- [Provided information]
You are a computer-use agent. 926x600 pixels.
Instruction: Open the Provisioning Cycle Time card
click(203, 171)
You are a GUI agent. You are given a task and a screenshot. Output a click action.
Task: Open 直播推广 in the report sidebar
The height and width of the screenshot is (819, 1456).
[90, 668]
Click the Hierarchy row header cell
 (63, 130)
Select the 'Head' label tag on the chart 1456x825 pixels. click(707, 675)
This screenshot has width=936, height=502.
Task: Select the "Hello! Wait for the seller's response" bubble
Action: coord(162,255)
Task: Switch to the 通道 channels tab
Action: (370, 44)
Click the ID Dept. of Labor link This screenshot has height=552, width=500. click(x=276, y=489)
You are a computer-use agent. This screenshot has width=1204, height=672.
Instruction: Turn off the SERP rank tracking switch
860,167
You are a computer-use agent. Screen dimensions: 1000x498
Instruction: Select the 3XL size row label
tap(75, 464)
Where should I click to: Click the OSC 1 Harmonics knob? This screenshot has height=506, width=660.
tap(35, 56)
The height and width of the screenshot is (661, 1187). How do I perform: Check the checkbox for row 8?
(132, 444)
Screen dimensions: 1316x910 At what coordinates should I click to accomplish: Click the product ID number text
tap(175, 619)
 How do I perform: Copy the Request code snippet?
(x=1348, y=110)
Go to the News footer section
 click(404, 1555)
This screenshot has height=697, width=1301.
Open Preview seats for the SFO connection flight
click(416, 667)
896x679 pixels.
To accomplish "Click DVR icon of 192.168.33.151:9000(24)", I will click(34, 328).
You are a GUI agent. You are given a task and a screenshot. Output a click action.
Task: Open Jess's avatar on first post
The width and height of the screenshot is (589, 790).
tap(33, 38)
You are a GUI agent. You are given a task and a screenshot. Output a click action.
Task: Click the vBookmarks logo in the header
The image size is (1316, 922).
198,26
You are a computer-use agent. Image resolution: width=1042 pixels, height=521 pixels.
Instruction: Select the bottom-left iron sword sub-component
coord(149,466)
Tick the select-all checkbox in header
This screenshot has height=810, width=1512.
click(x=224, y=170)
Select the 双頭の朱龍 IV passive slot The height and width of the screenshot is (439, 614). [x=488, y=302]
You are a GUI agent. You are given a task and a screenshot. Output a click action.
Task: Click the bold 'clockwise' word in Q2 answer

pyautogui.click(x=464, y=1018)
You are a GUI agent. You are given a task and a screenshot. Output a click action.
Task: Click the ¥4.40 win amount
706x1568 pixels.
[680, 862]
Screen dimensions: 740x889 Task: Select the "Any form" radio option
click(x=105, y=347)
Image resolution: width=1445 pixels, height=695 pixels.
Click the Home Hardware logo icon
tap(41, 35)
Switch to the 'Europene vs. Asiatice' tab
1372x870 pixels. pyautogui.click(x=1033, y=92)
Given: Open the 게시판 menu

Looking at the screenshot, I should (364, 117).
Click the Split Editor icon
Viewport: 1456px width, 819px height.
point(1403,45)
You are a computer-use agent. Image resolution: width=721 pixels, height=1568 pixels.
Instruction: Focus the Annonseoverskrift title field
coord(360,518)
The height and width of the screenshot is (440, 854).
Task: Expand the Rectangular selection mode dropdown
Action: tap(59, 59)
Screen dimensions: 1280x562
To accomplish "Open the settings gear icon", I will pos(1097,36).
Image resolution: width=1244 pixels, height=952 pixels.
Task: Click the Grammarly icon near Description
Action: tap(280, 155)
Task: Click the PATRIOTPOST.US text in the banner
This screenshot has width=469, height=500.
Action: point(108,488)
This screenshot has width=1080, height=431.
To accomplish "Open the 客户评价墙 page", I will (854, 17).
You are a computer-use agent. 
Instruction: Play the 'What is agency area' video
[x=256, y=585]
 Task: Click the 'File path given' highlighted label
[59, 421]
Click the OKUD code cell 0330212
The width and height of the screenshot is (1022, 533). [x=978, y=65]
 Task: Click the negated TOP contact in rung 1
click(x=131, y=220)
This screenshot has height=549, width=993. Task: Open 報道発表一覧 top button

- [Request] Please copy out the records from their first line through the line that contains "tap(175, 619)", both included, keeping every character unchanged.

- [Worked answer]
You are a computer-use agent. 926x600 pixels.
Instruction: Open the Provisioning Cycle Time card
click(203, 171)
You are a GUI agent. You are given a task and a screenshot. Output a click action.
Task: Open 直播推广 in the report sidebar
The height and width of the screenshot is (819, 1456).
[90, 668]
Click the Hierarchy row header cell
 (63, 130)
Select the 'Head' label tag on the chart 1456x825 pixels. click(707, 675)
This screenshot has width=936, height=502.
Task: Select the "Hello! Wait for the seller's response" bubble
Action: coord(162,255)
Task: Switch to the 通道 channels tab
Action: (370, 44)
Click the ID Dept. of Labor link This screenshot has height=552, width=500. click(x=276, y=489)
You are a computer-use agent. This screenshot has width=1204, height=672.
Instruction: Turn off the SERP rank tracking switch
860,167
You are a computer-use agent. Screen dimensions: 1000x498
Instruction: Select the 3XL size row label
tap(75, 464)
Where should I click to: Click the OSC 1 Harmonics knob? This screenshot has height=506, width=660.
tap(35, 56)
The height and width of the screenshot is (661, 1187). How do I perform: Check the checkbox for row 8?
(132, 444)
Screen dimensions: 1316x910 At what coordinates should I click to accomplish: Click the product ID number text
tap(175, 619)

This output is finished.